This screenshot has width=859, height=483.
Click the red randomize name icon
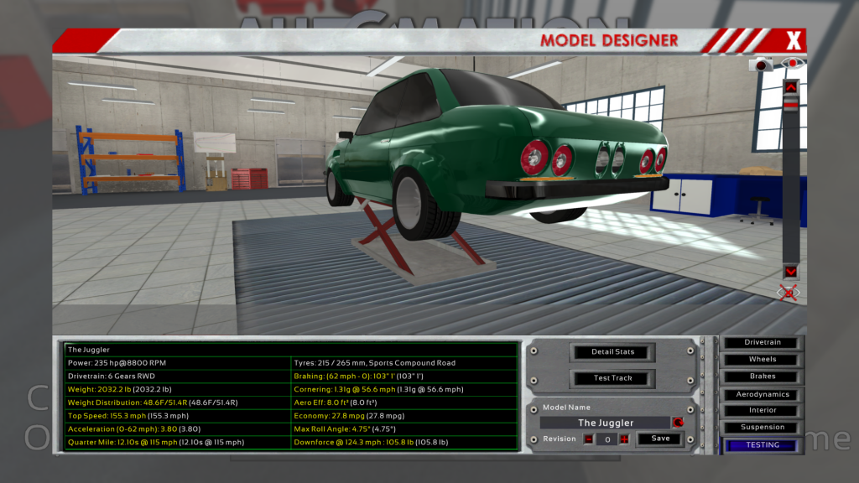click(x=678, y=423)
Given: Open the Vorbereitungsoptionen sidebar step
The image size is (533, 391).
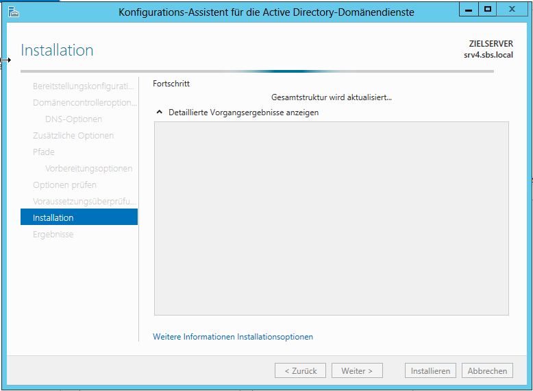Looking at the screenshot, I should (x=88, y=168).
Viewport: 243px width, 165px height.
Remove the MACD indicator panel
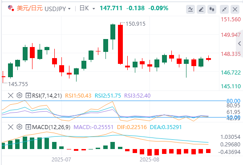pos(11,127)
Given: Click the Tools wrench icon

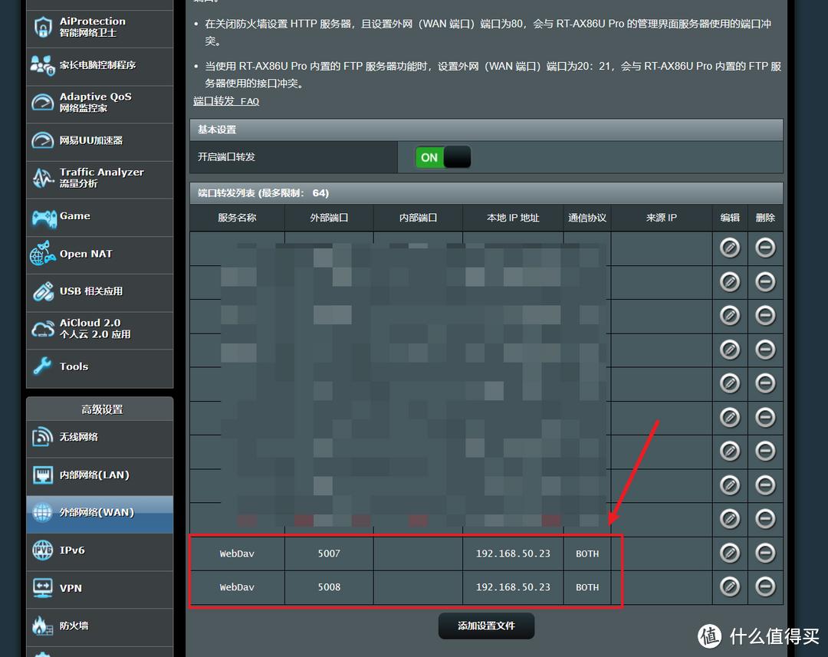Looking at the screenshot, I should (42, 367).
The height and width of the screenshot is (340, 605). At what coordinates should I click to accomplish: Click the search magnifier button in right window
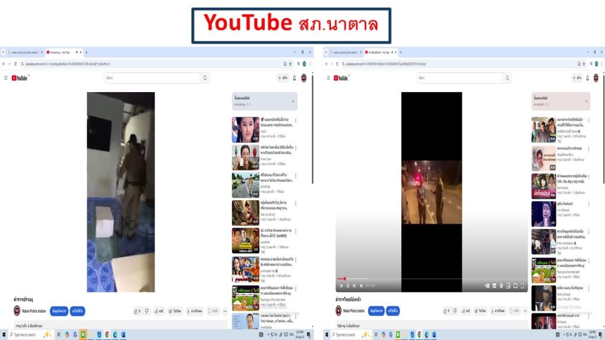tap(506, 78)
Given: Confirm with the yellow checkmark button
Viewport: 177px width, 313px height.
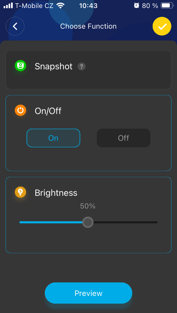Looking at the screenshot, I should pos(162,26).
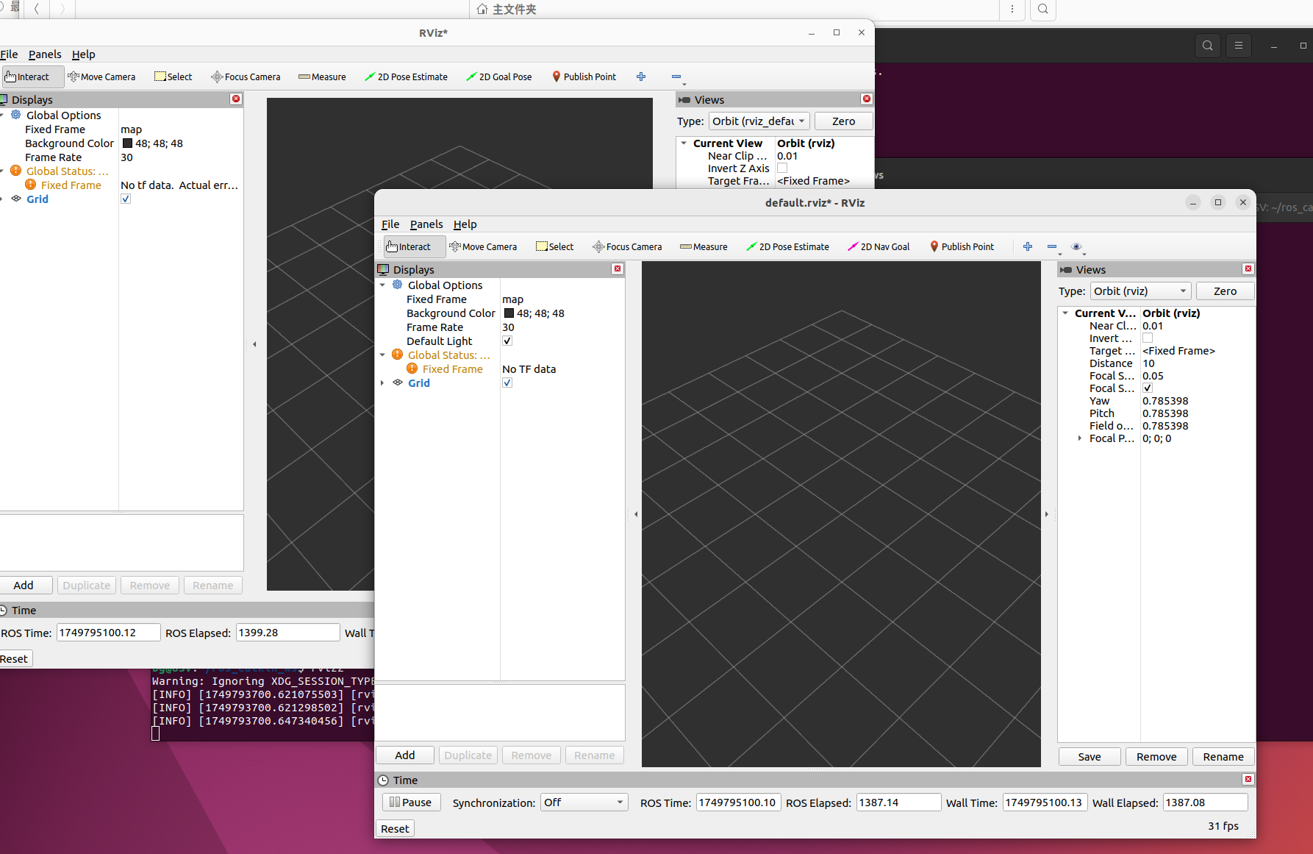The image size is (1313, 854).
Task: Click the Save button in Views panel
Action: (x=1089, y=757)
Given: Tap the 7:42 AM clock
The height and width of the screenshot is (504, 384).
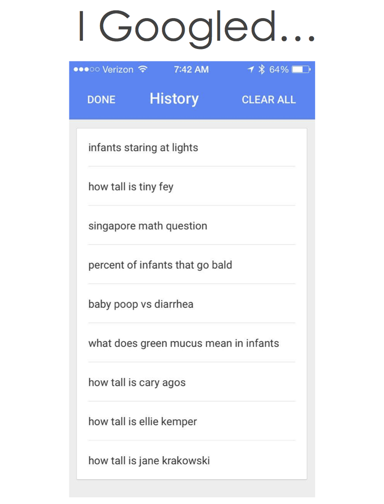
☆ ☆ ☆ ☆ ☆
> [Problem to work on]: For this exercise, copy each line of the data above exactly, from the first through the line containing "Given: Confirm with", and drop the pictures.

> [Output of the exercise]:
This screenshot has width=859, height=483.
Click the red randomize name icon
click(x=678, y=423)
Given: Open the Vorbereitungsoptionen sidebar step
The image size is (533, 391).
Looking at the screenshot, I should (x=88, y=168).
Viewport: 243px width, 165px height.
Remove the MACD indicator panel
pos(11,127)
Given: Click the Tools wrench icon

Looking at the screenshot, I should (42, 367).
The height and width of the screenshot is (340, 605). At what coordinates should I click to accomplish: Click the search magnifier button in right window
tap(506, 78)
Given: Confirm with the yellow checkmark button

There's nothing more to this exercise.